[<prev] [next>] [day] [month] [year] [list]
Message-Id: <20140212212630.E5DFB494@viggo.jf.intel.com>
Date: Wed, 12 Feb 2014 13:26:30 -0800
From: Dave Hansen <dave@...1.net>
To: linux-mm@...ck.org
Cc: linux-kernel@...r.kernel.org, Dave Hansen <dave@...1.net>,
arjan@...ux.intel.com, andi.kleen@...el.com
Subject: [RFC][PATCH] mm: ksm: add MAP_MERGEABLE mmap() as a KSM shortcut
We are starting to see substantial amounts (seconds) of latency
being incurred by users of mmap_sem in the worst case. It is
very common to see them spike up in to the tens-of-ms range. Any
acquisition, especially for write, is a potential problem.
The aggravating factor here is that we have been encouraging
folks to be "polite" to the VM and do things like: call
MADV_DONTNEED, unmap when you're done using things, and use KSM.
All of these things take mmap_sem(). JVMs are starting to put
nuggets like this in their generic malloc() functions:
addr = mmap(foo_bytes, ...);
madvise(MADV_MERGABLE, addr, foo_bytes);
That means that every single malloc() call does at _least_ two
write acquisitions of mmap_sem. We can try to batch these things
in userspace more, of course, but this is becoming a very common
pattern. We should allow a shortcut.
I'm a little concerned that we might be in the middle of
constructing the VMA when we make the decision to set
VM_MERGEABLE and miss one of the "bad" flags. I've sprinkled a
few VM_BUG_ON()s to watch out for any cases where we've missed
something. I turned this on for _every_ VMA to test it, and it
hasn't blown up yet.

_Dataset section_.
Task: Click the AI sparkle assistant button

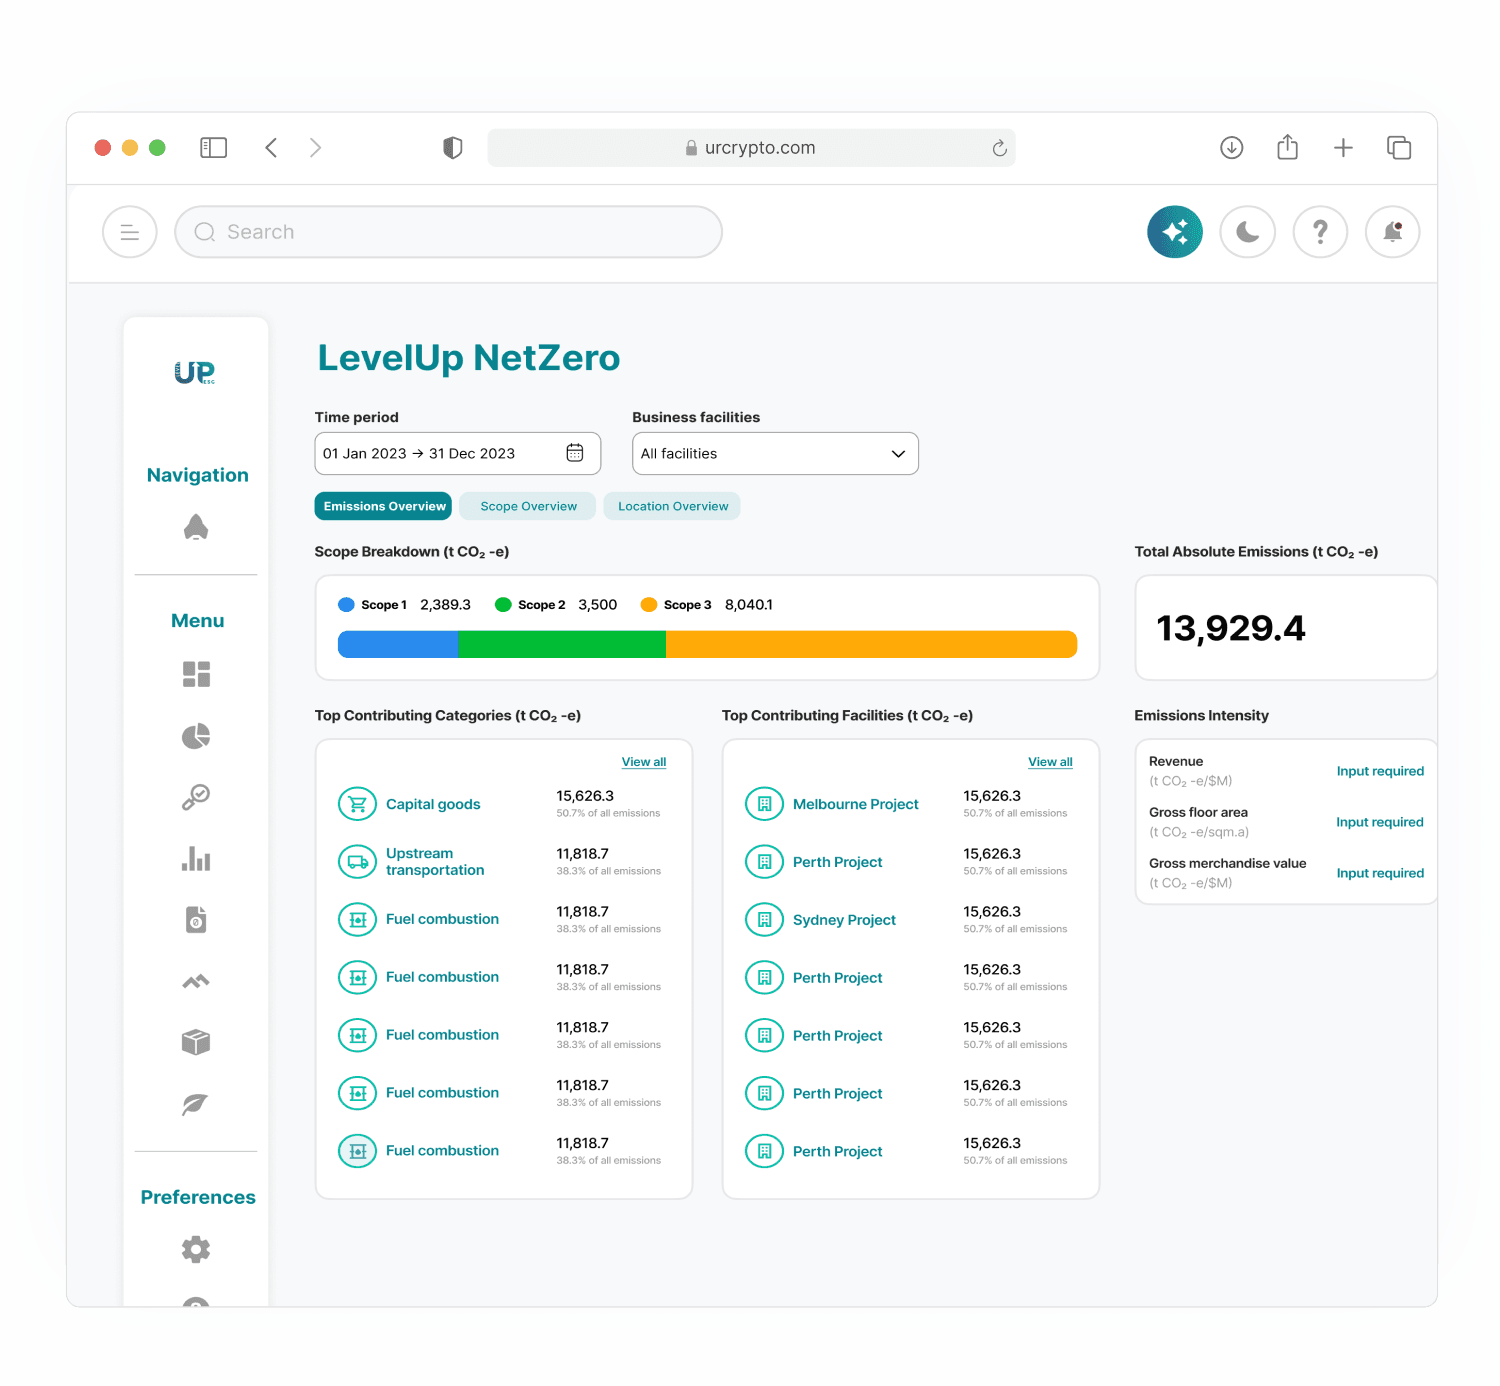Action: tap(1174, 232)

_Given task A_. In the KSM patch email, into what range does mmap_sem latency very commonly spike?
_Given task B_. Carry on writing the KSM patch email from the point where it stops.
Nothing here requires the lines.

_Expected answer A_. The tens-of-ms range.

_Expected answer B_.
There are probably some other ways to do this. We could have
prctl, or some kind of boot option, or even something analogous
to the transparent-huge-page 'always' option (as opposed to
madvise()). We could even extend madvise() for this kind of
thing. We could allow MADV_MERGEABLE to be specified for
unmapped areas in _advance_ for when brk() or mmap() is called
on them.
Applying transactional memory to mmap_sem would probably also
help out here a lot.
Cc: arjan@...ux.intel.com
Cc: Andi Kleen <andi.kleen@...el.com>
---
b/Documentation/vm/ksm.txt | 5 +++-
b/include/linux/ksm.h | 13 +++++++++++
b/include/uapi/asm-generic/mman.h | 1
b/mm/ksm.c | 43 +++++++++++++++++++++++---------------
b/mm/mmap.c | 13 +++++++++++
5 files changed, 58 insertions(+), 17 deletions(-)
diff -puN include/uapi/asm-generic/mman.h~mmap-flag-for-ksm include/uapi/asm-generic/mman.h
--- a/include/uapi/asm-generic/mman.h~mmap-flag-for-ksm 2014-02-12 13:13:15.496938731 -0800
+++ b/include/uapi/asm-generic/mman.h 2014-02-12 13:13:15.502939003 -0800
@@ -12,6 +12,7 @@
#define MAP_NONBLOCK 0x10000 /* do not block on IO */
#define MAP_STACK 0x20000 /* give out an address that is best suited for process/thread stacks */
#define MAP_HUGETLB 0x40000 /* create a huge page mapping */
+#define MAP_MERGEABLE 0x80000 /* mark mapping as mergeable by KSM */
/* Bits [26:31] are reserved, see mman-common.h for MAP_HUGETLB usage */
diff -puN mm/mmap.c~mmap-flag-for-ksm mm/mmap.c
--- a/mm/mmap.c~mmap-flag-for-ksm 2014-02-12 13:13:15.497938776 -0800
+++ b/mm/mmap.c 2014-02-12 13:20:33.725852533 -0800
@@ -36,6 +36,7 @@
#include <linux/sched/sysctl.h>
#include <linux/notifier.h>
#include <linux/memory.h>
+#include <linux/ksm.h>
#include <asm/uaccess.h>
#include <asm/cacheflush.h>
@@ -1361,6 +1362,18 @@ unsigned long do_mmap_pgoff(struct file
vm_flags |= VM_NORESERVE;
}
+ /*
+ * This *must* happen after all the other vm_flags have
+ * been set, but before we make the decision about
+ * whether this vma can be merged with another.
+ */
+ if ((flags & MAP_MERGEABLE) && ksm_can_handle_vma(vm_flags)) {
+ int err = ksm_enter_if_new(mm);
+ if (err)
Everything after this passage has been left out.